PROVIDED TEXT:
______
Discussion Questions

  1. What are some similarities and differences in knowledge base and reasoning process between Hippocrates’ time and our own? For example, how modern does the logic if not the biological details of the following passage in The Sacred Disease seem?: “[W]hen the veins are cut off from the air by the phlegm and admit none of it, the patient is rendered speechless and senseless. … The eyes roll when the minor veins are cut off from the air and pulsate. The foaming at the mouth comes from the lungs; for when the breath fails to enter them they foam and boil as though death were near.” (p.161) Given the state of knowledge about the human body during his time, could Hippocrates have come up with better explanations for the symptoms of epilepsy than he did?
  2. In The Sacred Disease, Hippocrates presents a very biologically-based explanation for human emotions, thought, and mental stability. He writes: “Men ought to know that from the brain and from the brain only, arise our pleasures, joys, laughter and jests, as well as our sorrows, pains, griefs and tears. … It is the same thing which makes us mad or delirious, inspires us with dread and fear … These things that we suffer all come from the brain, when it is not healthy, but becomes abnormally hot, cold, moist, or dry … [I]f terrors and fears attack, they are due to a change in the brain. Now it changes when it is heated, and it is heated by bile which rushes to the brain from the rest of the body…” (pp. 175–177) If we were to summarize this, we would say that Hippocrates’s view is that biological states produce emotional and other psychological states. But why then does he say elsewhere in The Sacred Disease that epilepsy can be “caused by fear of the mysterious, if the patient be afraid at a shout, or if while weeping he be unable quickly to recover his breath … [T]he body is immediately chilled, the patient loses the power of speech and … the brain hardens, the blood stays, and so the phlegm separates off and flows down”? (p. 167) Here Hippocrates seems to be saying that the emotional or psychological state comes first, which then leads to certain biological consequences, and in this case emotions are the cause and not the consequence of biology.
______
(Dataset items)
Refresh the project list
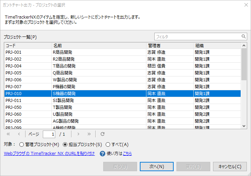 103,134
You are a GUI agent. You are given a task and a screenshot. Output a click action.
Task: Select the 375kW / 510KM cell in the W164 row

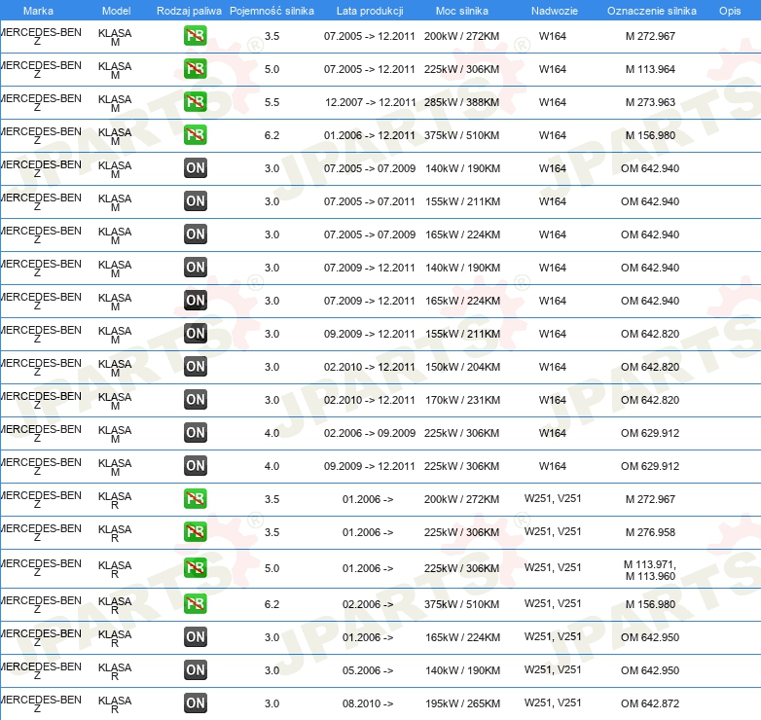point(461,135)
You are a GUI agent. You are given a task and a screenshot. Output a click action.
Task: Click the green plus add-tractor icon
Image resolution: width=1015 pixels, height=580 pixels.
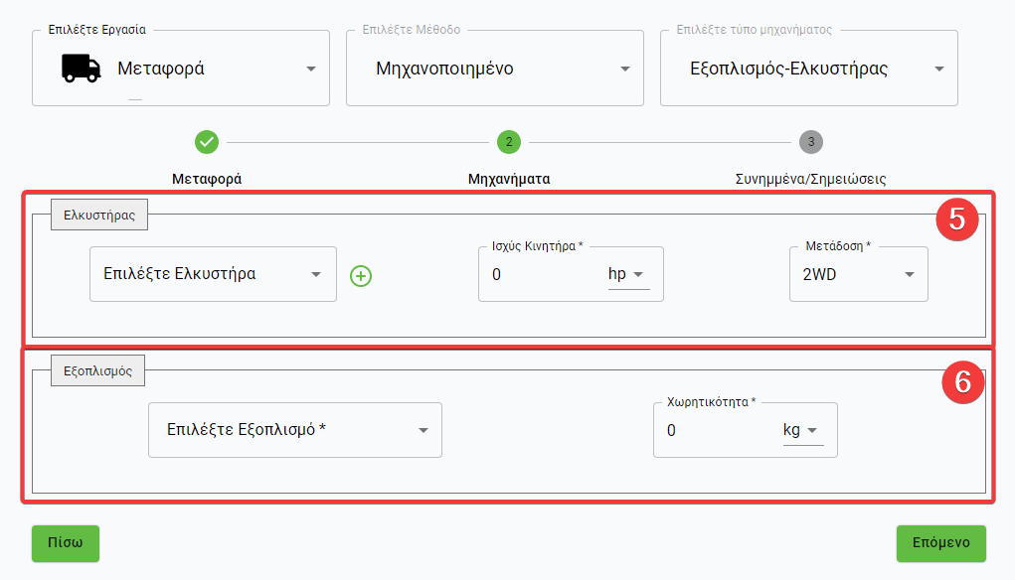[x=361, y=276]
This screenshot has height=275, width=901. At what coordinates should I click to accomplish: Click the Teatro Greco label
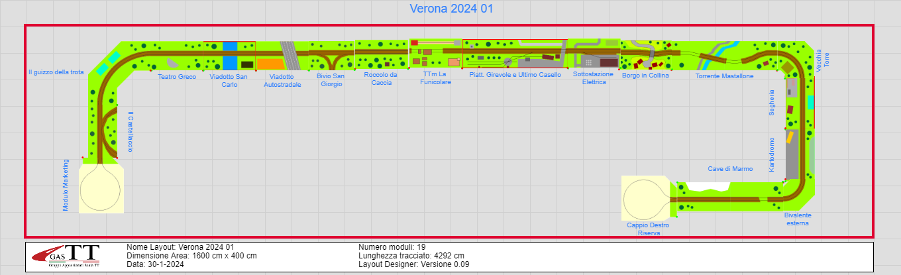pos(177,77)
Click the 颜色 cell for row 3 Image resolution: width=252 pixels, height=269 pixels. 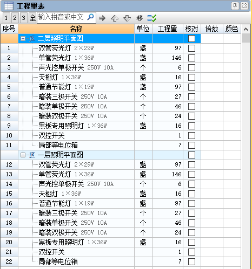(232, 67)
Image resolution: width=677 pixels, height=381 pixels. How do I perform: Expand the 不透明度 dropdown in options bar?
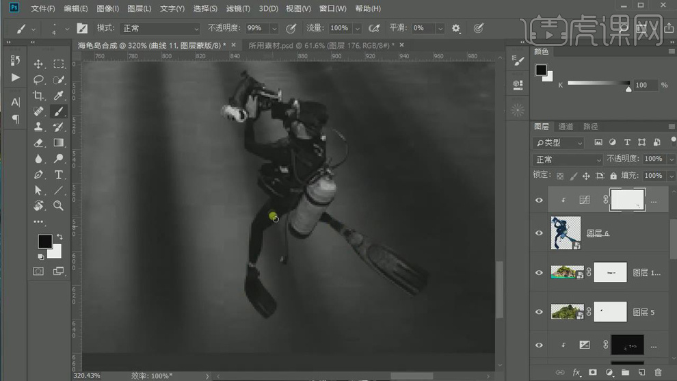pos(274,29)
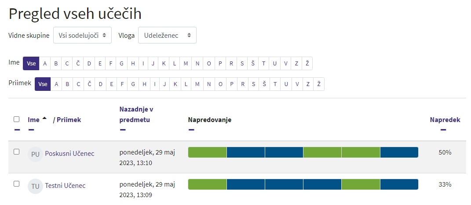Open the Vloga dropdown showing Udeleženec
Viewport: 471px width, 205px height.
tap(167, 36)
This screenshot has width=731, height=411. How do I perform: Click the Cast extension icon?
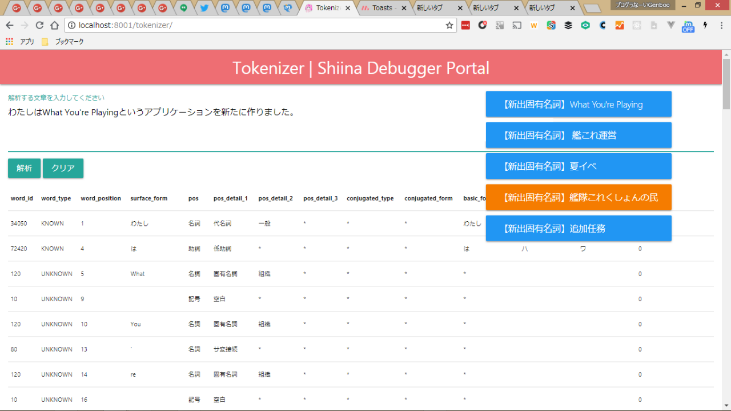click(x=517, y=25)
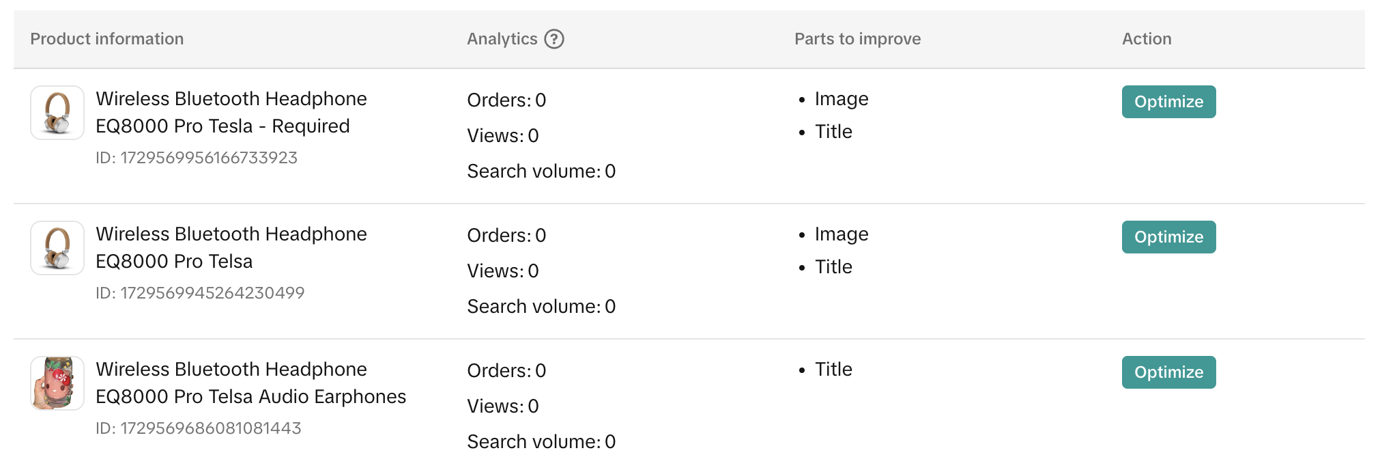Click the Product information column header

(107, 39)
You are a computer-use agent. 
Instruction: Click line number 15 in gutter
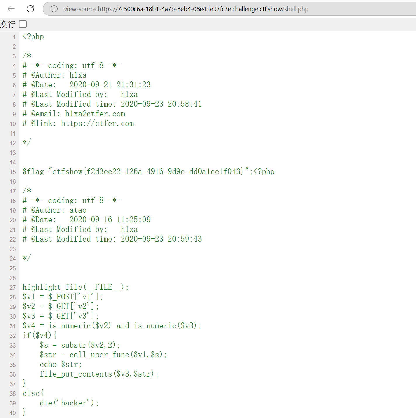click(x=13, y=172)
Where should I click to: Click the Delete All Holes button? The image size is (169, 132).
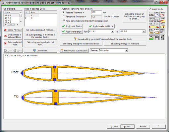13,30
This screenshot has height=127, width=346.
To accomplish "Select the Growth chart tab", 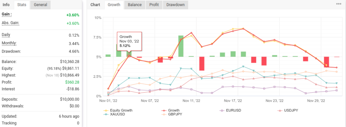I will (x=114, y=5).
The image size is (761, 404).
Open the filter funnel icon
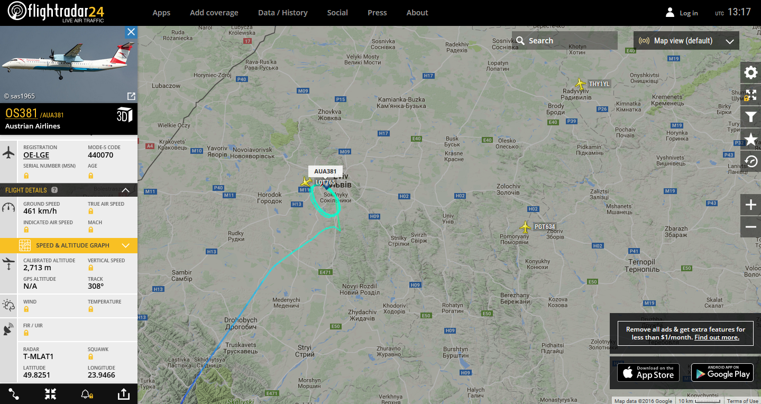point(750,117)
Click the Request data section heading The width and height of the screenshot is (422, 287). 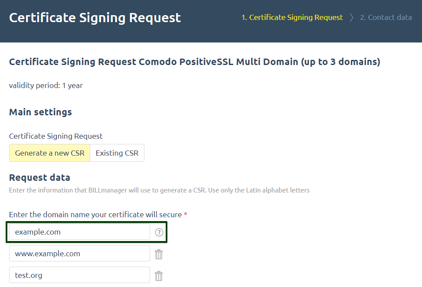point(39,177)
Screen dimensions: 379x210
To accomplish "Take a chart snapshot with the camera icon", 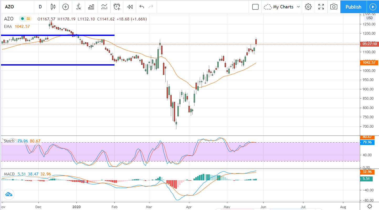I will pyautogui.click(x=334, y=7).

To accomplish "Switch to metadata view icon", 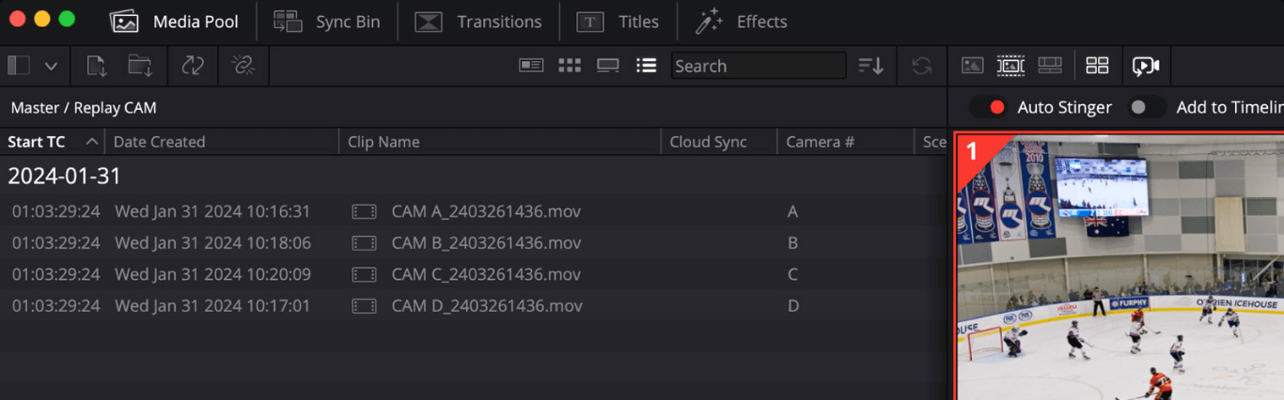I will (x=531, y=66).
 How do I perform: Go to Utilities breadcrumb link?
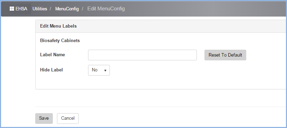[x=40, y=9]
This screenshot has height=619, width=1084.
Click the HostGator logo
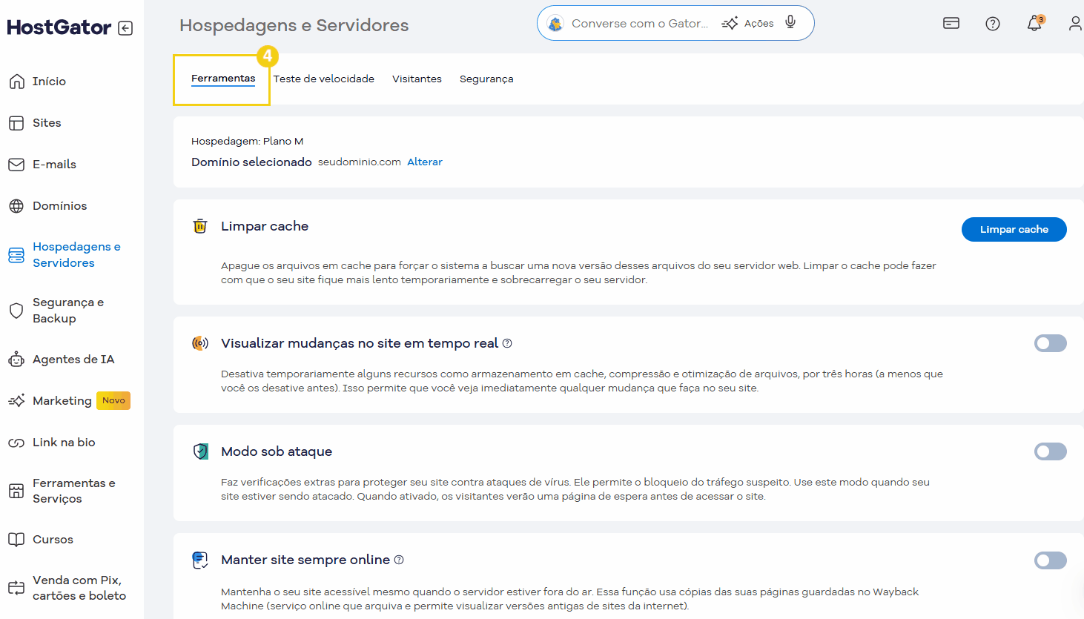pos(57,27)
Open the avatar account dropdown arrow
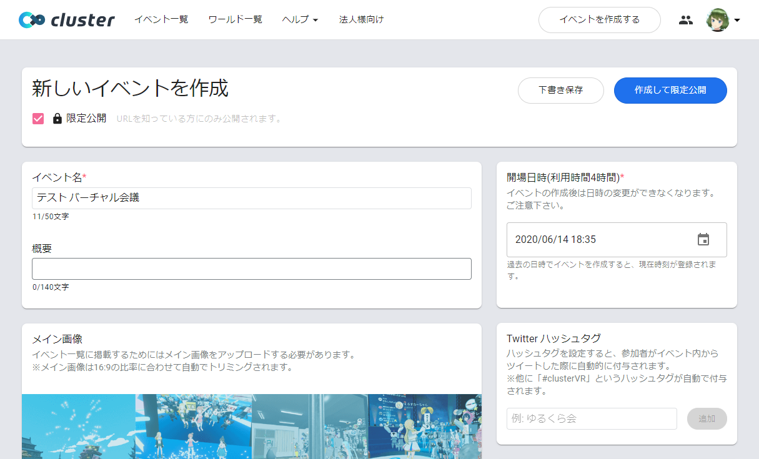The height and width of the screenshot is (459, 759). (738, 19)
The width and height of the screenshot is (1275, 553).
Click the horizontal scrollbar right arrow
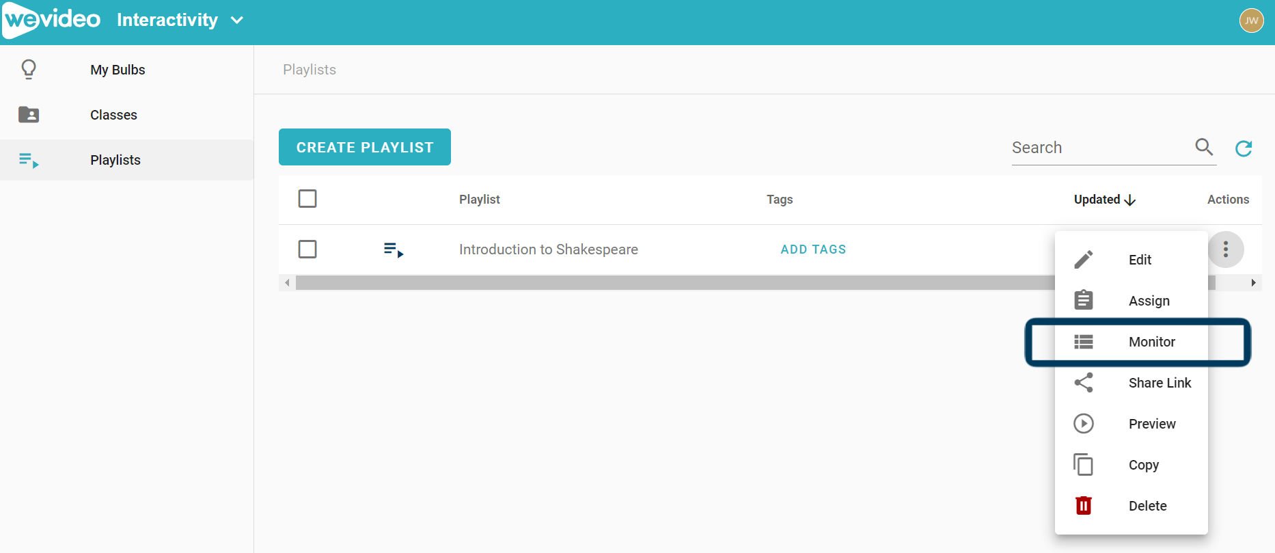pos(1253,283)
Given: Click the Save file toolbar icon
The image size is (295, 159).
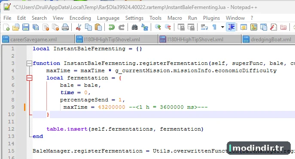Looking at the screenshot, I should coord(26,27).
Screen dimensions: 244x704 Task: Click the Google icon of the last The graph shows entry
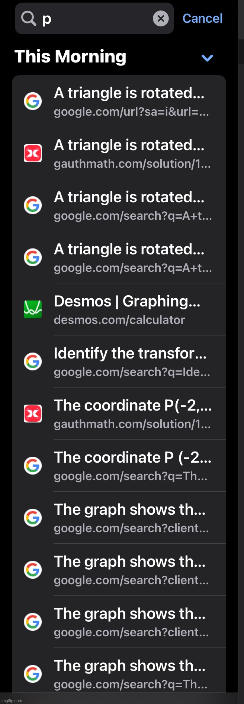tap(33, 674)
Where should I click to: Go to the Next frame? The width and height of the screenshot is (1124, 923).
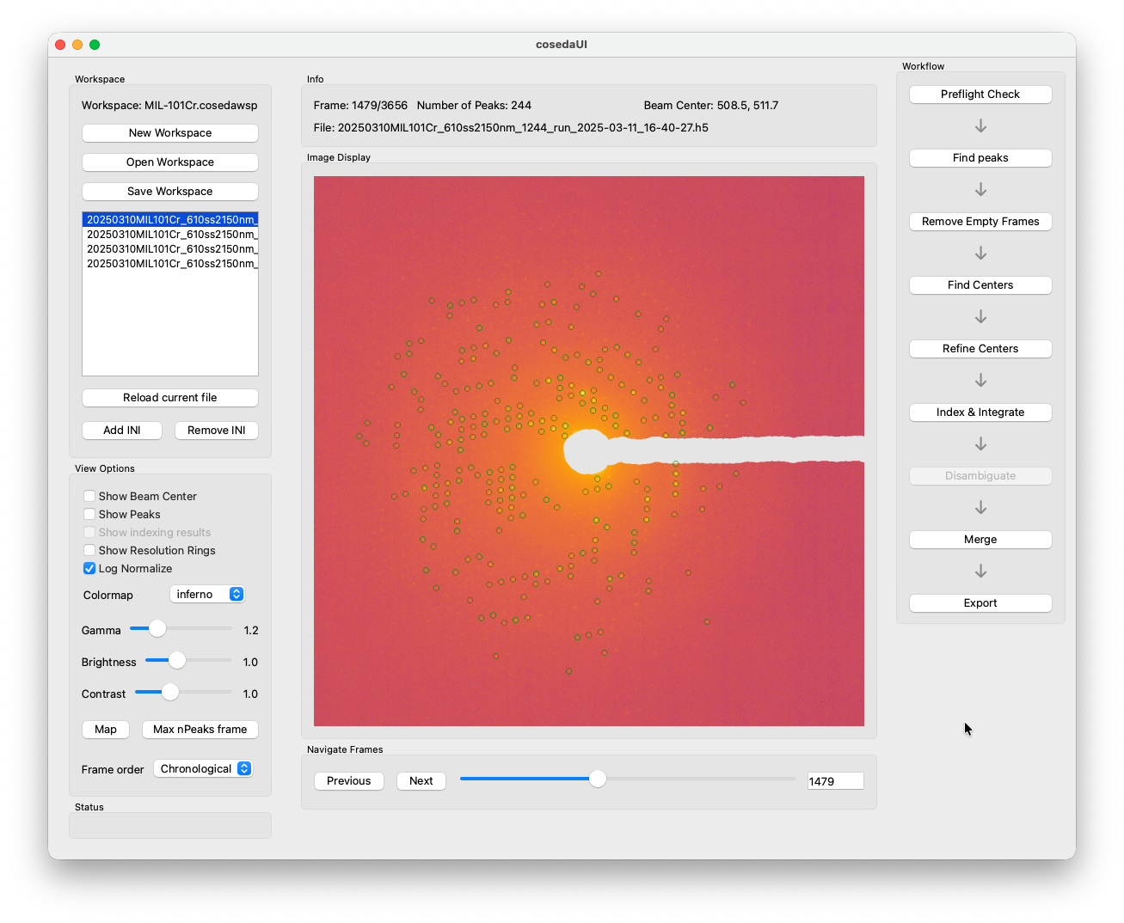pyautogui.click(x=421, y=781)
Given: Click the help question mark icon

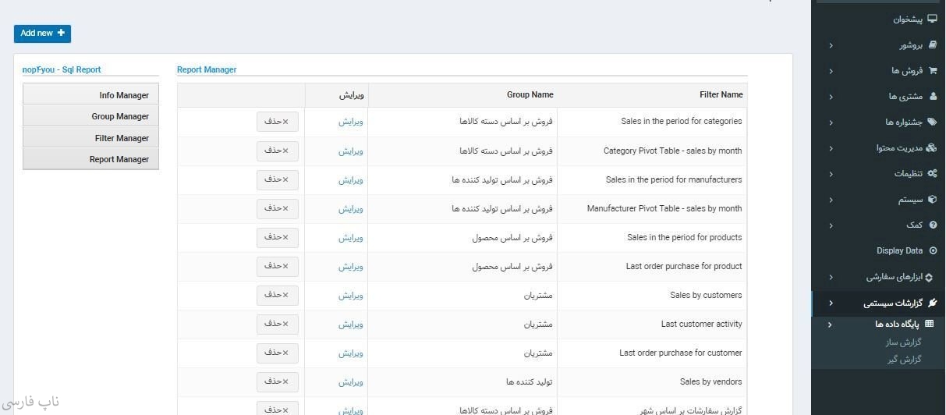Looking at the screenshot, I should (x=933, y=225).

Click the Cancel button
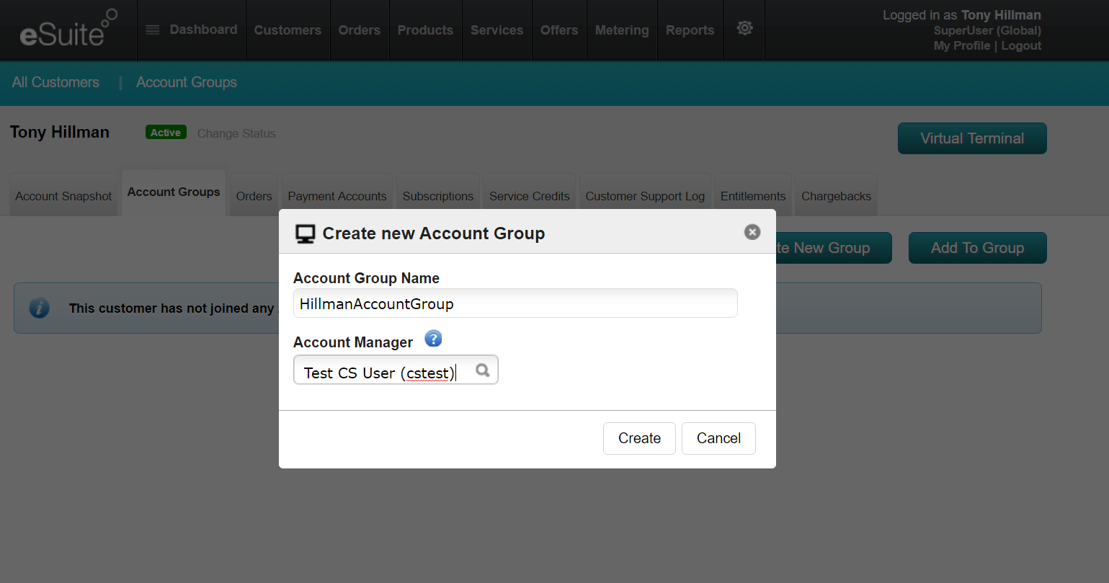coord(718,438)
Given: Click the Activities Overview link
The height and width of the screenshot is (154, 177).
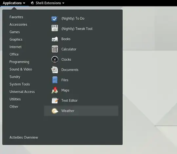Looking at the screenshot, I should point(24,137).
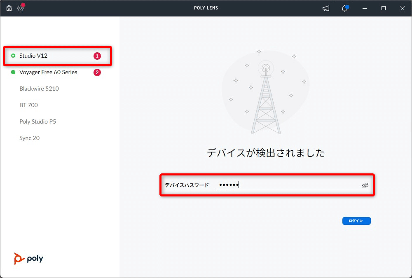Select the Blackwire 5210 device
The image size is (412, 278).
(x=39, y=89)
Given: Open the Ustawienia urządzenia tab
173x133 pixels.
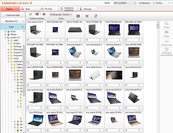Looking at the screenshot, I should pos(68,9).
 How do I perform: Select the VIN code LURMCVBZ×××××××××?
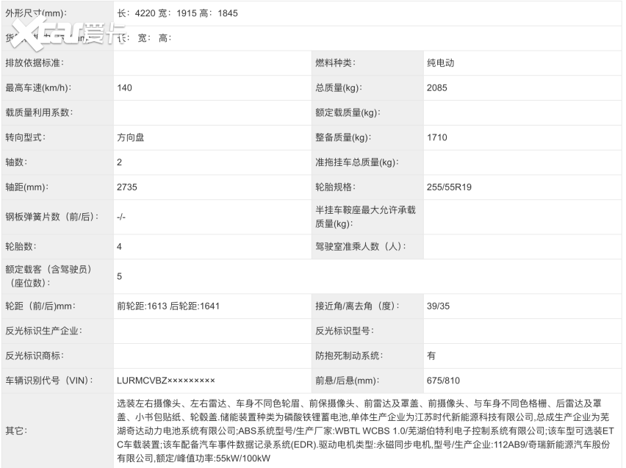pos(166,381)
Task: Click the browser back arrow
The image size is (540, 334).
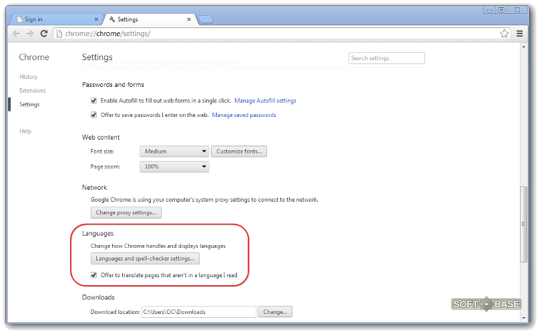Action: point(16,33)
______
EXERCISE SET:
a: From the Hippocrates discussion questions, list every item that the quoted passage says arises "from the brain and from the brain only."
b: Reproduce the Hippocrates discussion questions word for word between "Discussion Questions" and "than he did?", inclusive.
c: Go on with the Hippocrates discussion questions, picking up after their last sentence.

ANSWERS FOR THIS EXERCISE:
a: pleasures, joys, laughter, jests, sorrows, pains, griefs, tears

b:
Discussion Questions

  1. What are some similarities and differences in knowledge base and reasoning process between Hippocrates’ time and our own? For example, how modern does the logic if not the biological details of the following passage in The Sacred Disease seem?: “[W]hen the veins are cut off from the air by the phlegm and admit none of it, the patient is rendered speechless and senseless. … The eyes roll when the minor veins are cut off from the air and pulsate. The foaming at the mouth comes from the lungs; for when the breath fails to enter them they foam and boil as though death were near.” (p.161) Given the state of knowledge about the human body during his time, could Hippocrates have come up with better explanations for the symptoms of epilepsy than he did?

c:
  3. If Hippocrates’s basic humoral theoretical orientation explains his first view, that biology causes emotion, what explains his second view, that emotion can on occasion cause biological consequences? How is Hippocrates’s deserved reputation as a close observer at the patient’s bedside possibly relevant to his second view?

    What does Porter mean when he calls Hippocratic medicine “expectant” (p. 59) and “non-heroic” (p. 60)? Are these features of Hippocratic medicine still respected today? Why or why not?